How to read large PostgreSQL table in SSIS

In this post we will cover how to read PotgreSQL table in SSIS. We will use SSIS PostgreSQL Source and SSIS Upsert Destination provided by ZappySys.

Requirements

Generate sample data with many rows in PostgreSQL

You can try the following script if you do not have a sample table with many rows. Below example used DBeaver tool to connect and execute SQL script for PostgrqSQL connection but you can use any tool you like.
You can adjust repeat('ABCDE ', 10) to generate rows with many characters (e.g., repeat('ABCDE ', 1000) will generate each row with approximately 6000 characters).

--Step#1: Create table
--drop table sample_data 
CREATE TABLE sample_data (
    id SERIAL PRIMARY KEY,
    name VARCHAR(100),
    email VARCHAR(150),
    age INTEGER,
    created_at TIMESTAMP DEFAULT CURRENT_TIMESTAMP,
    status VARCHAR(20),
    notes VARCHAR(7000)  -- Large string column
);

--truncate table sample_data;

--Step#2: Insert 100000 sample rows in PostgreSQL Table
DO $$
BEGIN
    FOR i IN 1..100000 LOOP
        INSERT INTO sample_data (name, email, age, status, notes)
        VALUES (
            'User_' || i,
            'user_' || i || '@example.com',
            20 + (i % 50),
            CASE WHEN i % 2 = 0 THEN 'active' ELSE 'inactive' END,
            'This is a sample note for user ' || i || '. ' || repeat('ABCDE ', 1000)
        );
    END LOOP;
END $$;

--Step#4: Verify count
select count(*) from sample_data

How to read PotgreSQL Table in SSIS

Lets look at how to read data from PostgreSQL (Table mode or Query mode)

  1. Double click on the Data Flow task to see Data Flow designer surface.
  2. Here, In Visual Studio, drag and drop the PostgreSQL Source in the design surface.
  3. Double-click to configure, click New connection, and setup that
  4. On Source UI, change to Query mode and type SQL as shown below.
SELECT id, "name", email, age, created_at, status, notes
FROM public.sample_data;
  1. Preview data and click OK to save.
  2. Connect the source with the target like Upsert Destination
  3. Run the package

Using Variable / Function Placeholders for dynamic Query

You can also insert variables or use direct placeholders to make your query dynamic. For more information on available functions check this link.

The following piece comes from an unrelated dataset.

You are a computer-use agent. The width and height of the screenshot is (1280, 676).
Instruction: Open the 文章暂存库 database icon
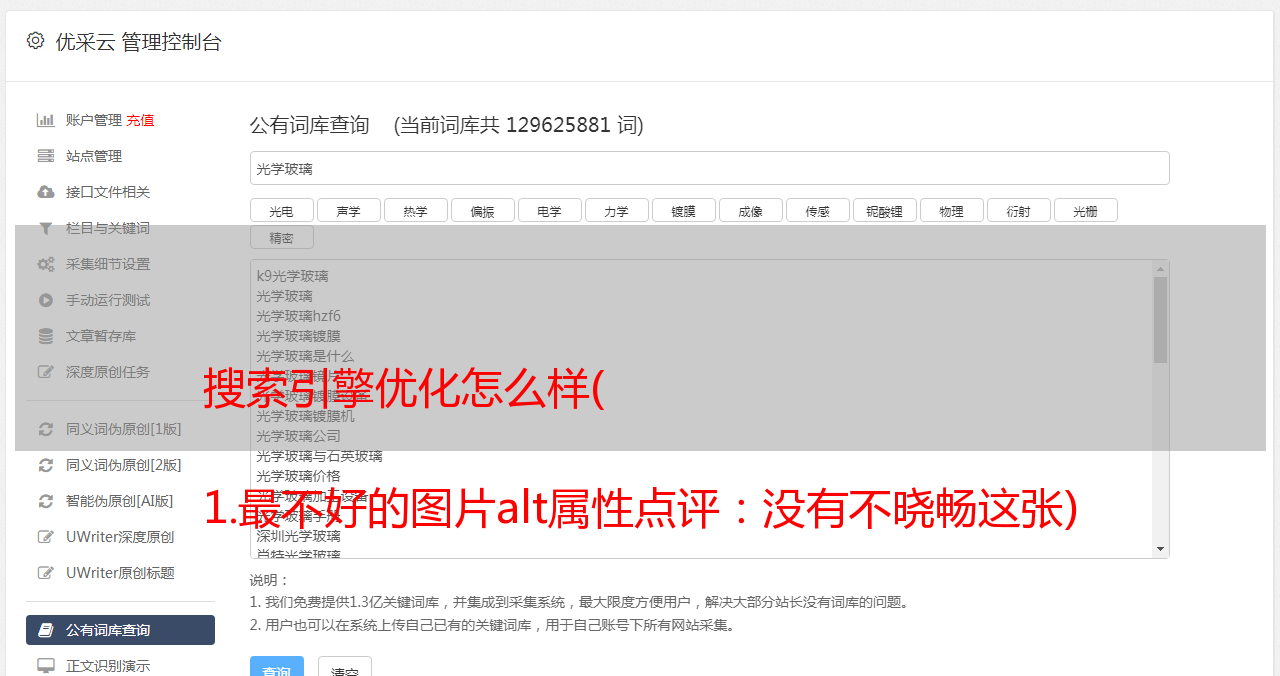pyautogui.click(x=46, y=336)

Example#1: Using SSIS variable for dynamic SQL

SELECT id, "name", email, age, created_at, status, notes
FROM public.sample_data
WHERE Email like '{{User::EmailPrefix}}%';

Example#2: Using SSIS variable with DateTime format
Below example is for Variable with DateTime type. You can use Date format specifiers like below. (y, M, d, H, h, m, s, f, t, tt etc allowed).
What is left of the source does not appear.